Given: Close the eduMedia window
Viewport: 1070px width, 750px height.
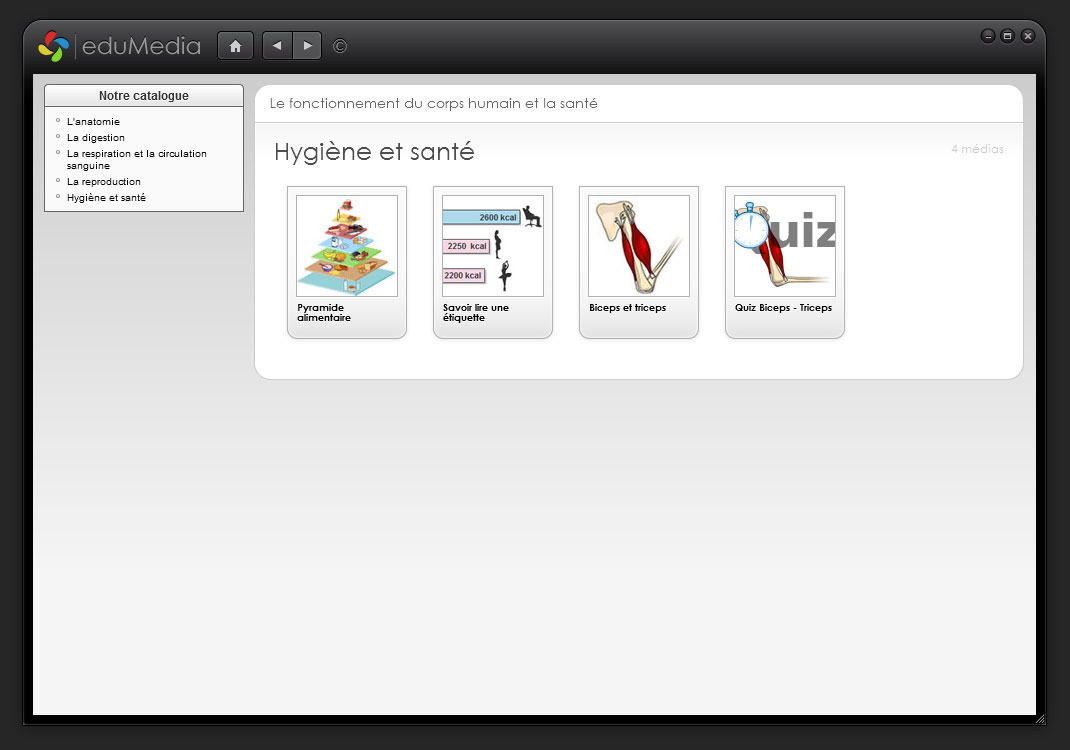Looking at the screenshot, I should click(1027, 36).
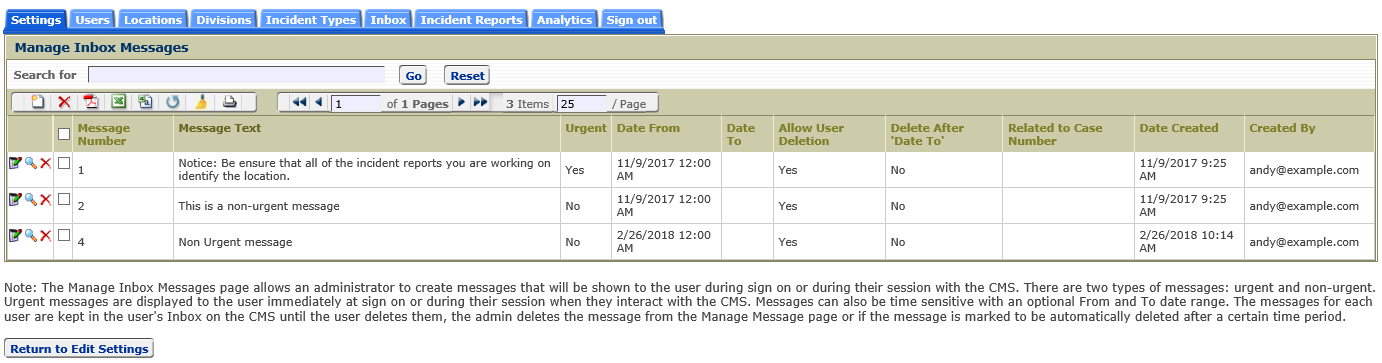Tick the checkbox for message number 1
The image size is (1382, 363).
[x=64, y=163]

========================

## TASK STATEMENT
A faithful copy of every record is needed here. Leave the images out of it.

## RESULT
Given: Close the eduMedia window
Viewport: 1070px width, 750px height.
Looking at the screenshot, I should click(1027, 36).
Tick the checkbox for message number 1
The image size is (1382, 363).
[x=64, y=163]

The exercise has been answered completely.